The “Fifty Command” Limit: How a Single Line of Code Paralyses Anthropic’s Claude Code Security

Security researchers from the Tel Aviv-based firm Adversa have unearthed a vulnerability within Claude Code—the autonomous artificial intelligence programming agent authored by Anthropic. By enticing the agent with a sufficiently protracted sequence of subcommands, the defensive interdiction protocols are effectively paralyzed, granting a digital marauder the opportunity to orchestrate an offensive via the injection of malignant directives.

Claude Code possesses the capacity to restrict access to potentially hazardous instruments. For instance, an administrator might prohibit the agent from utilizing curl—a utility for network invocations—by inscribing a corresponding mandate within the ~/.claude/settings.json configuration file. While this appears to be a robust fortification, Adversa discovered a curious annotation within the agent’s source code, which recently leaked into the public domain.

Within the bashPermissions.ts archive, the constant MAX_SUBCOMMANDS_FOR_SECURITY_CHECK = 50 was identified. This defines a rigid threshold: the agent interrogates no more than fifty subcommands within a single string for compliance with security mandates. Should the subcommands exceed this numerical limit, Claude Code—rather than enacting an autonomous blockade—merely solicits the user’s authorization. A commentary within the code elucidates that fifty represents a “generous limit” for conventional operations. While this holds true for human-authored commands, the architects failed to envision a scenario wherein a venomous CLAUDE.md file coerces the AI into autonomously generating a pipeline of fifty or more subcommands, masquerading as a legitimate build process.

The Adversa vanguard validated this frailty empirically; the researchers constructed a bash directive composed of fifty vacant true subcommands followed by a singular curl invocation. The agent did not sequester the curl command but instead requested permission from the patron. During protracted developmental sessions, architects frequently validate such solicitations reflexively—or may even enable the --dangerously-skip-permissions mode, under which the agent operates with absolute sovereignty. CI/CD pipelines that execute Claude Code in non-interactive modes remain similarly vulnerable for the same reason.
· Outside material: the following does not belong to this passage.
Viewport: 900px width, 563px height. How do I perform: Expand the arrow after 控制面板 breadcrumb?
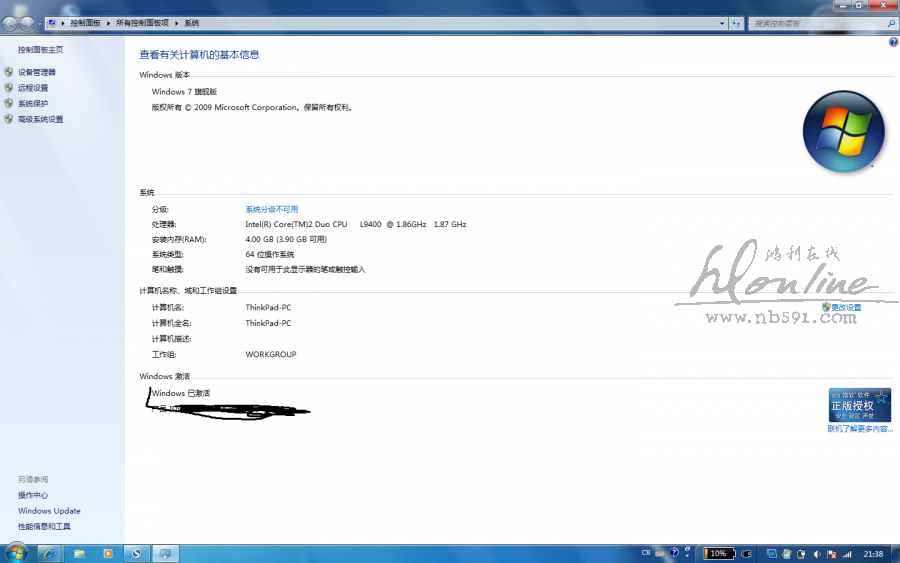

Notably, Anthropic already possesses a viable resolution. The source code incorporates a tree-sitter parser capable of rigorously analyzing bash directives of any complexity. Furthermore, according to Adversa’s findings, the vulnerability could be neutralized by altering a solitary line in the bashPermissions.ts file—specifically, transmuting the behavior key value from ask to deny. This rectification would have sealed the breach, yet the modification has hithertho failed to manifest in the public iterations of Claude Code. Adversa maintains that this represents a fundamental failure in the security policy enforcement mechanism, which may carry significant implications regarding regulatory compliance.